Improving health through social perspectives

It is fundamental to adopt a multidisciplinary approach to explore the social dimensions and human behaviors associated with disease transmission and understand the conditions and circumstances in which zoonotic diseases emerge and spread [36]. Thus, OH programs can be better understood from a social perspective [37]. This perspective can help promote OH programs to the public and improve them at the level of governance, which can further influence power and politics. OH implementation is also expected to achieve better local or regional understandings and capacities from social insights [14, 38].

From the lens of social determinants of health, OH proved that anthropogenic factors contribute to the spread of zoonotic pathogens to humans, such as high-risk lifestyles, intensive livestock production, exhaustive agricultural practices, urbanization, globalization, and pollution [36]. These factors were also found to be interrelated with social classes and socioeconomic status in human society [39]. Thus making zoonotic disease transmission not only related to its pathophysiology but also to certain social determinants, such as social norms, economic imperatives and human values, which shows the pattern that humans interact with animals [40]. For example, the risk of infection with Rift Valley fever in Kenya was found to be strongly linked to the socioeconomic status of affected and at-risk communities, as people of lower socioeconomic status were more likely to be exposed to environments full of mosquitoes [41]. To minimize the health gap between communities with different socioeconomic status, it is important to consider the difference in their social needs when conducting health interventions. It is also acknowledged that zoonotic diseases transmission is affected by ecological and social dynamics, thus analyzing epidemiology patterns with ecological and social factors is needed [26, 42]. For instance, climate change in tropical areas is associated with the emergence and spread of zoonotic pathogens. Additionally, the ecotourism can increase the risk of zoonotic disease transmission and spread over long distances [42].

Implementing OH under local contexts

Understanding local contexts and behavioral patterns that affect disease transmission can help improve the response efforts and design culturally-acceptable interventions. For instance, in Lao Peoples’ Democratic Republic (Lao PDR), social determinants such as poor latrines coverage, limited access to clean water, and consumption of raw pork meat can increase the risk of Taenia solium infection [39]. In addition, the trust between health workers and local leaders were found to be essential in better performing the intervention [39]. For example, because of anthropologists’ insights and research on local societal hierarchy and social practices, a better cooperation between local communities and international health workers were achieved, which increased the effectiveness of controlling Ebola outbreaks in Africa[43]. These cases demonstrated the effectiveness of OH programs depends on understanding local systems [37]. The social and cultural factors complicate disease transmission and the implementation of health interventions [44], thus it is necessary to include social and ethnographic study into OH implementation.

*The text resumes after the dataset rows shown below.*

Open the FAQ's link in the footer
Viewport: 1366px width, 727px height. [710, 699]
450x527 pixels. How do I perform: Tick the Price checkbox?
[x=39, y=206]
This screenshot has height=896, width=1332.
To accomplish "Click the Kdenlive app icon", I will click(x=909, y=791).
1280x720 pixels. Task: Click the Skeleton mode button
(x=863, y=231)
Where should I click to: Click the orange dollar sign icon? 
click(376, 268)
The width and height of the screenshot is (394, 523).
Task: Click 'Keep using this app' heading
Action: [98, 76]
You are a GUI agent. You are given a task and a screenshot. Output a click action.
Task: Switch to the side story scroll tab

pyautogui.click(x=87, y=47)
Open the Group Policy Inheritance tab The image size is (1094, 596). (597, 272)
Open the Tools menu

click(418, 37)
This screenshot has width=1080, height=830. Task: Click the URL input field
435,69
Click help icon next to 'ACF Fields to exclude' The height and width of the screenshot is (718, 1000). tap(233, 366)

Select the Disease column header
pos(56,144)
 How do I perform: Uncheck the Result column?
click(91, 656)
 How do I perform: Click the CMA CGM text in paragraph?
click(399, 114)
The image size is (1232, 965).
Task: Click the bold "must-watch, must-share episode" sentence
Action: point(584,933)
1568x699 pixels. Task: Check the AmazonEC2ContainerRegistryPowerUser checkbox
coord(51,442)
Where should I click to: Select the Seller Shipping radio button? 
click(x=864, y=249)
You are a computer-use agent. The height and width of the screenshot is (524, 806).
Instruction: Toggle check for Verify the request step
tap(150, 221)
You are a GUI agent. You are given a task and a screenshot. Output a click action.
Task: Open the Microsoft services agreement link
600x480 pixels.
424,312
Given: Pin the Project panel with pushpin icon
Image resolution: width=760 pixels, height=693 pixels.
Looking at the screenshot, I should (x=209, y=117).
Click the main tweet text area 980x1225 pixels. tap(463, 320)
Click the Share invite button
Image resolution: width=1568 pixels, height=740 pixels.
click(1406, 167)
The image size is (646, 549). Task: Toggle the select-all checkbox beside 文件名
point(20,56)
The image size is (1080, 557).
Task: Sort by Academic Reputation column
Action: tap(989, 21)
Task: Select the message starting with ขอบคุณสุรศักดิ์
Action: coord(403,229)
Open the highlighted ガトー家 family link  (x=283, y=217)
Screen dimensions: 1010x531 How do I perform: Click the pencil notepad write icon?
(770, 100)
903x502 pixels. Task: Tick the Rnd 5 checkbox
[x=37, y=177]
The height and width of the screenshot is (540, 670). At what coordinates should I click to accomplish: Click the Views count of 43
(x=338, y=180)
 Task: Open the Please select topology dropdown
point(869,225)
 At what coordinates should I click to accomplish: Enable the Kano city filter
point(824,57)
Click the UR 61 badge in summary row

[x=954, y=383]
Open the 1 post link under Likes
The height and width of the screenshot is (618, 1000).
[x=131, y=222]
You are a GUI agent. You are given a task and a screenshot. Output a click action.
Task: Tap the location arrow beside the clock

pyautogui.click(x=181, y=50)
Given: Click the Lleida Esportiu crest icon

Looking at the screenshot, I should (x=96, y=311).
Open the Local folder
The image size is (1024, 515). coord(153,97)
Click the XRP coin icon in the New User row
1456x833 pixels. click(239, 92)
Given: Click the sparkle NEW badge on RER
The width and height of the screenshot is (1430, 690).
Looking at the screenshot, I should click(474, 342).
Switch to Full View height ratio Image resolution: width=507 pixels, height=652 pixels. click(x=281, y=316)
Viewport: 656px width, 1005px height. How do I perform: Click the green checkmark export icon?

Moreover, LMICs were found to be more susceptible to infectious disease, economic vulnerability and food security, which may be due to limited financial resources and governance capacity [29]. The health system in many LMICs is either out of pocket or subsidized thus marginalizing the communities of lower socioeconomic status. Therefore, in LMICs, OH is adopted to provide an in-depth understanding of the economic feasibility of projects and increase the availability of local resources [14]. The OH approach takes into account how complex the issue and program planning can be. It also holds responsibility for cost saving and using the limited resources effectively.